─── AUSGANGSTEXT
Um den Stellenwert des interaktionistischen Konstruktivismus für die Entwicklungs- und Sozialisationstheorie zu zeigen, müssen zunächst einmal die zwei bislang ausgearbeiteten Versionen eines interaktionistischen Konstruktivismus, der genetische Strukturalismus Piagets und die soziale Konstitutionstheorie, näher betrachtet und nach ihren Stärken und Schwächen beleuchtet werden. Beide Theorietraditionen verfahren auf der Basis von Subjekt-Objekt- Relationen, stellen also konstitutionslogisch Fremdreferenz in Rechnung. Was als „Subjekt"" und „Objekt"" bezeichnet wird, muß ontogenetisch allerdings erst ausgebildet werden. Zudem läßt sich vor dem Hintergrund der differenztheoretischen Einwände der realistische, fremdreferentielle Bezug der Subjektentwicklung auf eine bestehende Außenwelt nicht mehr umstandslos behaupten. Die bisherigen epistemologischen und theoriearchitektonischen Erörterungen führen mithin zwangsläufig in dieses empirische Problemfeld und weisen ihm einen zentralen Stellenwert zu:

Wie ist aus der differenzlogischen Ausgangslage heraus die ontogenetische Ausbildung der Subjekt-Objekt-Differenz und damit die Identität von Subjekt und Objekt möglich? So lautet aus entwicklungstheoretischer Sicht die empirische Formulierung des Grundproblems, wie sich Identität aus Differenz bildet.1 Die Bearbeitung dieses Problems liefert auch die Grundlage, auf der Einsicht in die Möglichkeit der Entstehung von Neuem zu gewinnen ist. Die Klärung dieser Frage peilt Fortschritte nach zwei Seiten hin an: Zum einen sollen, im Sinne der Epistemologie Piagets, die erkenntnistheoretischen Grundlagen einer strukturgenetischen Entwicklungs- und Sozialisationstheorie empirisch rekonstruiert werden. Zum anderen sollen empirische Anhaltspunkte für die Frage erarbeitet werden, in welcher Weise auch eine strukturgenetische Vorgehensweise differenztheoretische Annahmen einbauen muß.
──────
» **AUFGABENLISTE**:
A. Kannst du aus dem Text über den interaktionistischen Konstruktivismus die Passage von „Wie ist aus“ bis „Annahmen einbauen muß.“ wortgetreu wiedergeben?
B. Wie lautet der folgende Satz aus dem Text über den interaktionistischen Konstruktivismus auf Englisch: „Die Bearbeitung dieses Problems liefert auch die Grundlage, auf der Einsicht in die Möglichkeit der Entstehung von Neuem zu gewinnen ist.“?
C. Knüpfe an den Text über den interaktionistischen Konstruktivismus an und führe ihn ab seinem letzten Satz weiter.
Die Einträge sind eigenständiges Material und gehören nicht zum Text über den interaktionistischen Konstruktivismus.
─── VORLIEGENDE ANGABEN
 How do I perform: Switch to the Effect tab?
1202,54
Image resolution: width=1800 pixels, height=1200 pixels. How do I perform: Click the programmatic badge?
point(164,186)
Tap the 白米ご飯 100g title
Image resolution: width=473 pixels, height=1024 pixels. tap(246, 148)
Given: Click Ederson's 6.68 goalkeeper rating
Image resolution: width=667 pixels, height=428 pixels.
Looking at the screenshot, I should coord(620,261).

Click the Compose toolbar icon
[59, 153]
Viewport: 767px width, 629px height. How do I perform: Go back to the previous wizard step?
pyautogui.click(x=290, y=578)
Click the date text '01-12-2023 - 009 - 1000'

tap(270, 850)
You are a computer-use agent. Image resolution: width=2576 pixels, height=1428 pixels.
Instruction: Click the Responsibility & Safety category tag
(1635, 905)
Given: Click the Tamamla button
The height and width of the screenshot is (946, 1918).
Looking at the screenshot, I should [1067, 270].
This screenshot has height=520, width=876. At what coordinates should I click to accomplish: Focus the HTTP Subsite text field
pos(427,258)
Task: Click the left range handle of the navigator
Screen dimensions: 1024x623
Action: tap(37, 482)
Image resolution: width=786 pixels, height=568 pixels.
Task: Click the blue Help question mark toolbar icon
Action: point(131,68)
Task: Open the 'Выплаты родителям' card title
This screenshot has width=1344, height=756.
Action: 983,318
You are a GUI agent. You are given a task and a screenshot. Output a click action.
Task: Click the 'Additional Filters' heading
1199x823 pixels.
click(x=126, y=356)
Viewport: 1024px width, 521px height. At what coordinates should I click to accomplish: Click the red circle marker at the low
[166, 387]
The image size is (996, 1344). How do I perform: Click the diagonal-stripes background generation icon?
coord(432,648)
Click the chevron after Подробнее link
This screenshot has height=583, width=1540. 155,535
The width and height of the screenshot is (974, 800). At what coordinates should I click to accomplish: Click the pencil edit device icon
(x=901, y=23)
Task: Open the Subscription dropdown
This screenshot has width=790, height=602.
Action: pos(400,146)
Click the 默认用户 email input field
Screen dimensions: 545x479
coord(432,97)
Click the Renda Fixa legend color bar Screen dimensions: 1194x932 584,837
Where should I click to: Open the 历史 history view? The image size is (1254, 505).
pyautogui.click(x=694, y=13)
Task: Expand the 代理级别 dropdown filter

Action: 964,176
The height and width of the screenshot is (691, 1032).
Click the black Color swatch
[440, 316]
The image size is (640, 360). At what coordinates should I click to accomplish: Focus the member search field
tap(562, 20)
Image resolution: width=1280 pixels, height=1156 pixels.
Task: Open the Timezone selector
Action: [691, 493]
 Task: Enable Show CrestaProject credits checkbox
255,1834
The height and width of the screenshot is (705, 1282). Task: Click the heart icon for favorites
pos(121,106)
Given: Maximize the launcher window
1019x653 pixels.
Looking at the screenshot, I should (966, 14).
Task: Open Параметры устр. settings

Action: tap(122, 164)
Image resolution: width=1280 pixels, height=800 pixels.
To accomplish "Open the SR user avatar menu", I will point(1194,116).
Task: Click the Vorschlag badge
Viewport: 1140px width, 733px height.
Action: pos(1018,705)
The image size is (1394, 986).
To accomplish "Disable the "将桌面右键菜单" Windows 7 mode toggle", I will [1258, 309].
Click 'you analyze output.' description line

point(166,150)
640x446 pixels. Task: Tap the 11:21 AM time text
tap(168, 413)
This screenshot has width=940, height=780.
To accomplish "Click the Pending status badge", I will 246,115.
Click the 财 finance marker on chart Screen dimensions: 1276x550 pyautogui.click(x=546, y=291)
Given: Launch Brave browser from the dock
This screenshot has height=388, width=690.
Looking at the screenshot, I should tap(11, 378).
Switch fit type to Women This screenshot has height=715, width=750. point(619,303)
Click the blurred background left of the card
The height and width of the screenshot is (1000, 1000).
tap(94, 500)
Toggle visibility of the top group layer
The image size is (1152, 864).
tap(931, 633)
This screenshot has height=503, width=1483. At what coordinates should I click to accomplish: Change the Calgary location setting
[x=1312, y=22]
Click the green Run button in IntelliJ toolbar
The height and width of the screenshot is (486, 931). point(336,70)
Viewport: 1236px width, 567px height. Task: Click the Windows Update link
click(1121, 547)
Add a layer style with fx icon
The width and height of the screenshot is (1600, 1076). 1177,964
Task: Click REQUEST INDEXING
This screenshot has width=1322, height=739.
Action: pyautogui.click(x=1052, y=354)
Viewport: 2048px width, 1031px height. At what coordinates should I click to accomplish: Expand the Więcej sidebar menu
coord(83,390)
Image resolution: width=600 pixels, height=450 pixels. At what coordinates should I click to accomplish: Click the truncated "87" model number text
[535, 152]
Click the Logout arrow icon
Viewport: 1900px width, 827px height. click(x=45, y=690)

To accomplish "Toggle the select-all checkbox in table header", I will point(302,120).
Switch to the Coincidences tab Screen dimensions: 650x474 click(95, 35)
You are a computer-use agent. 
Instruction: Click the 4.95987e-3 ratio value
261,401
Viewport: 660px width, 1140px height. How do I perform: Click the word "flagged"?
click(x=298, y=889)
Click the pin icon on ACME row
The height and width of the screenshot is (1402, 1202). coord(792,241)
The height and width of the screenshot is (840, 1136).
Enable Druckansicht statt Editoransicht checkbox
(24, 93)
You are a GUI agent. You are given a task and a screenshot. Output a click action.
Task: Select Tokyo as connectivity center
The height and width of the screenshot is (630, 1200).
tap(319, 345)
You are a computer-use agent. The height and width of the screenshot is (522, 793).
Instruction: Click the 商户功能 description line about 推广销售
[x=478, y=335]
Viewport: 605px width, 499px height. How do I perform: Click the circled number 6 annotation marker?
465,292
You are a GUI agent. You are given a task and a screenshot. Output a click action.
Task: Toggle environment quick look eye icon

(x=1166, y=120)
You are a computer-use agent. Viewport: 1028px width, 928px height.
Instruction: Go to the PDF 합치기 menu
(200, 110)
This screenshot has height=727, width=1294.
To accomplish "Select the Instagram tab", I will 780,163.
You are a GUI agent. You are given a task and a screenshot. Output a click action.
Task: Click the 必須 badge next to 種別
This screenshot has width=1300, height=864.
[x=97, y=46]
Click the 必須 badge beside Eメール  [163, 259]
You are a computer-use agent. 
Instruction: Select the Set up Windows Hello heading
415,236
──────
» **LÖSUNGEN**:
A.
Wie ist aus der differenzlogischen Ausgangslage heraus die ontogenetische Ausbildung der Subjekt-Objekt-Differenz und damit die Identität von Subjekt und Objekt möglich? So lautet aus entwicklungstheoretischer Sicht die empirische Formulierung des Grundproblems, wie sich Identität aus Differenz bildet.1 Die Bearbeitung dieses Problems liefert auch die Grundlage, auf der Einsicht in die Möglichkeit der Entstehung von Neuem zu gewinnen ist. Die Klärung dieser Frage peilt Fortschritte nach zwei Seiten hin an: Zum einen sollen, im Sinne der Epistemologie Piagets, die erkenntnistheoretischen Grundlagen einer strukturgenetischen Entwicklungs- und Sozialisationstheorie empirisch rekonstruiert werden. Zum anderen sollen empirische Anhaltspunkte für die Frage erarbeitet werden, in welcher Weise auch eine strukturgenetische Vorgehensweise differenztheoretische Annahmen einbauen muß.

B. Working through this problem also provides the basis on which insight into the possibility of the emergence of something new can be gained.

C.
Diese Frage zielt auf das Verhältnis von Konstruktivismus und Interaktionismus in der Entwicklungs- und Sozialisationstheorie. In diesem Sinne geht die Vorgehensweise der folgenden Erörterungen zwar von einer strukturgenetischen Sichtweise aus, indem sie sowohl die theoriearchitektonischen Differenzen als auch die Verbindungsmöglichkeiten innerhalb des genetischen Strukturalismus betrachtet, läuft ansonsten aber homolog zu den Überlegungen der vorigen Abschnitte. Um terminologische Mißverständnisse zu vermeiden, will ich vorab darauf verweisen, daß die Untersuchung der Subjekt-Objekt-Differenz an sich noch keine grundlegende Abgrenzung zum radikalen Konstruktivismus impliziert, der ja erklärtermaßen nicht mehr in Subjekt-Objekt-Relationen denkt.

Vielmehr steht mit dieser Untersuchung zur Debatte, ob sich mit der radikalkonstruktivistischen Verabschiedung des bewußtseinsphilosophischen Subjekts auch die Rede von den empirischen Subjekten erledigt hat. In diesem Punkt hat auch die Systemtheorie einen Aufklärungsbedarf, solange sie noch nicht über eine ausgearbeitete Theorie der Entwicklung und Sozialisation psychischer Systeme verfügt.

Es gibt deshalb keinen Grund, vorab zwischen den Alternativen System oder Subjekt zu entscheiden. Gerade die Genese der Subjekt-Objekt- Differenz in der frühen Ontogenese legt, wie wir sehen werden, eine systemtheoretische Sichtweise der Ausbildung empirischer Subjektstrukturen nahe. Was in diesem Bezugsrahmen als Subjekt bezeichnet werden kann, ist dann freilich begründungsbedürftig.

Wenn ich in der Erörterung der strukturgenetischen Untersuchungen Piagets zur Subjekt-Objekt-Differenzierung dennoch durchgehend den Begriff des Subjekts wähle, so hat dies zwei Gründe: Erstens spricht Piaget durchweg von Subjekten, so daß ich ständig zwischen den Begriffen Subjekt und System pendeln müßte, um den Unterschied zwischen der eigenen und der Beschreibungssprache Piagets zu markieren. Zweitens werden so die Probleme deutlicher, die sich ergeben, wenn man wie Piaget bereits von den Anfängen der Entwicklung an mit dem Begriff des Subjekts operiert. In diesem Sinne ist der Begriff des Subjekts zunächst in Anführungszeichen zu setzen, um dann zu verdeutlichen, ab welchem Punkt und aus welchen Gründen diese entfallen können."